The cart pole experiment, based off of the gymnasium environment of the same name, was used to test multiple mid-experiment Unity-Python communications and the pipeline from training a deep neural net to performing inference in Unity with Barracuda.
The agent is based off of the first Cart Pole agent in "Deep Reinforcement Learning In Action" by Zai, Alexander and Brown, Brandon (106-108).
Below is an interactive demo showcasing the most recent agent.
The reward system currently used is identical to gymnasium's cart pole (+1 point is given for every update the cart pole is still in a valid state).
The agent can move a maximum of 5 meters from its starting position; the pole can swing at most 28 degrees from its starting angle.

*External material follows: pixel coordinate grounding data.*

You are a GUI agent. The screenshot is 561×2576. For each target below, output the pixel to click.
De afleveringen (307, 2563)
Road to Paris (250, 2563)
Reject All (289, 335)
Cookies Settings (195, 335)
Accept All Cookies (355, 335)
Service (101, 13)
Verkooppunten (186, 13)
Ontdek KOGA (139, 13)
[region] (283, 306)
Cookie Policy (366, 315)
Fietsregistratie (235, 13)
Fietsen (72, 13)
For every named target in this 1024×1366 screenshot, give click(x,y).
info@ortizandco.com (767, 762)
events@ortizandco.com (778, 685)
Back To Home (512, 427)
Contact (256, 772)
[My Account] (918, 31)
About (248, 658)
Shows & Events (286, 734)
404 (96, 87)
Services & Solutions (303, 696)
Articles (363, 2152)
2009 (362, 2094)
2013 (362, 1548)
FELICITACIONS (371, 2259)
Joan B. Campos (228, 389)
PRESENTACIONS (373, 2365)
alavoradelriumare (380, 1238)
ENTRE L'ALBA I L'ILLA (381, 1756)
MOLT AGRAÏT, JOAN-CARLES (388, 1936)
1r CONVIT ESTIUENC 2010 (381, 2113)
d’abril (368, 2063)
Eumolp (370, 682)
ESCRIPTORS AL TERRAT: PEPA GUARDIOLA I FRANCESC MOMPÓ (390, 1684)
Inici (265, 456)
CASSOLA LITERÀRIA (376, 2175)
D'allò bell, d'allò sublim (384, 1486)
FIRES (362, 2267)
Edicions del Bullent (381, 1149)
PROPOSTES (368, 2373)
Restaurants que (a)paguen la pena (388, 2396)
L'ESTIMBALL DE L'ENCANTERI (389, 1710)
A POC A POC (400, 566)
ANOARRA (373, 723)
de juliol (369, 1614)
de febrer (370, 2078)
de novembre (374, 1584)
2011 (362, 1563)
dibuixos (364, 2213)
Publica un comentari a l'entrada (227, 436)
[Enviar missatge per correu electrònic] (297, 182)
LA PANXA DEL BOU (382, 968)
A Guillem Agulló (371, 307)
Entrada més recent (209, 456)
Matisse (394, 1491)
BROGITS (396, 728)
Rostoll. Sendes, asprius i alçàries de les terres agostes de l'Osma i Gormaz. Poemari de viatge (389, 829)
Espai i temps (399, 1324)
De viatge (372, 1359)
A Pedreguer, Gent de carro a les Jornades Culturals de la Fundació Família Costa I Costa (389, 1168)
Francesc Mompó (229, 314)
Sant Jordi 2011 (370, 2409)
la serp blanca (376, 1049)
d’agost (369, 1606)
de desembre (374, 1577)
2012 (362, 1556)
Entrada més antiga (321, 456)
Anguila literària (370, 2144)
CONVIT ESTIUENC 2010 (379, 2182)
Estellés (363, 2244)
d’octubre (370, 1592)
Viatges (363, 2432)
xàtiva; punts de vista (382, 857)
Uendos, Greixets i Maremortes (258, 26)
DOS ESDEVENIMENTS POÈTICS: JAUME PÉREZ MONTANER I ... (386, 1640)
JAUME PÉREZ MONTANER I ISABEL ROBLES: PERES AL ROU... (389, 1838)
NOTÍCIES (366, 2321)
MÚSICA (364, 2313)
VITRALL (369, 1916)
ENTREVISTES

Currently, the agent is good at remaining within bounds when there is no wind. Is struggles when there is wind, but it has learned to correctly tilt the pole towards the source of the wind.
The current implementation of wind simply continuously adds a force to the pole. It does not account for exposed surface area nor tries to get the cart to match a velocity (as real wind would).
Currently, the agent is not provided information about the wind. It is only provided the same information as the traditional cart pole experiment (cart position and velocity and pole angle and angular velocity).
The agent is trained using Softmax to force exploration, but Softmax is bypassed in the demo to always choose the action the agent deems optimal (this is due to an issue with importing onnx files with Barracuda).Â
When the agent is disabled in the demo, it is replaced with an agent who makes random decisions.